WHAT IS BEING ASKED ▸
Starting at the line that contains "You are a GUI" and stopping after the last line, set down the listing exactly as it is. Add nothing.

MATERIAL TO PROCESS ▸
__________________________________________________
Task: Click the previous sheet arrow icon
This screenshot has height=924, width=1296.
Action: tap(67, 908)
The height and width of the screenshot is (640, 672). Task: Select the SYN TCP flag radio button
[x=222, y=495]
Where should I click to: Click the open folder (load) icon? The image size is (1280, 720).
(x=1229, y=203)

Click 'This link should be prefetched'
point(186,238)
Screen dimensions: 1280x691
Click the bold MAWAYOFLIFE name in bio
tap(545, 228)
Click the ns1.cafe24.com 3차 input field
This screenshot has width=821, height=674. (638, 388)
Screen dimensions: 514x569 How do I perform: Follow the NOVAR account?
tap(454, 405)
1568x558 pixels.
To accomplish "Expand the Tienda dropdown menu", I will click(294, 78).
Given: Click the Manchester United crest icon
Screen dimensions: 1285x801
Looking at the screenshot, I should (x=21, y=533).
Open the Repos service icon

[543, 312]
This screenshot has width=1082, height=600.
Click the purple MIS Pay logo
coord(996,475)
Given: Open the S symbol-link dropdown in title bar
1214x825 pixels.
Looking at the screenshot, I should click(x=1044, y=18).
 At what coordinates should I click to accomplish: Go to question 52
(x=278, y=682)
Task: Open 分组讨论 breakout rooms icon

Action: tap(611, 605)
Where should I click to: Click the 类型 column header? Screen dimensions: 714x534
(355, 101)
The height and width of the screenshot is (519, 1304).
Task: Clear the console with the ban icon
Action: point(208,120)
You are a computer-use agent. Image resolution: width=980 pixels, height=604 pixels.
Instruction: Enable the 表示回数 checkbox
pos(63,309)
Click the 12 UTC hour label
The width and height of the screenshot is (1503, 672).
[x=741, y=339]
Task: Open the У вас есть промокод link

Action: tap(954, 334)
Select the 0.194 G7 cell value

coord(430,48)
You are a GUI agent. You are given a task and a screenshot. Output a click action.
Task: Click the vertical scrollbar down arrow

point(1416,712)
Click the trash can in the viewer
__________________________________________________
WRITTEN SOLUTION ▸
You are a GUI agent. You are given a task and a screenshot. Output a click action.
Task: Click the vertical scrollbar down arrow

point(1416,712)
Click the trash can in the viewer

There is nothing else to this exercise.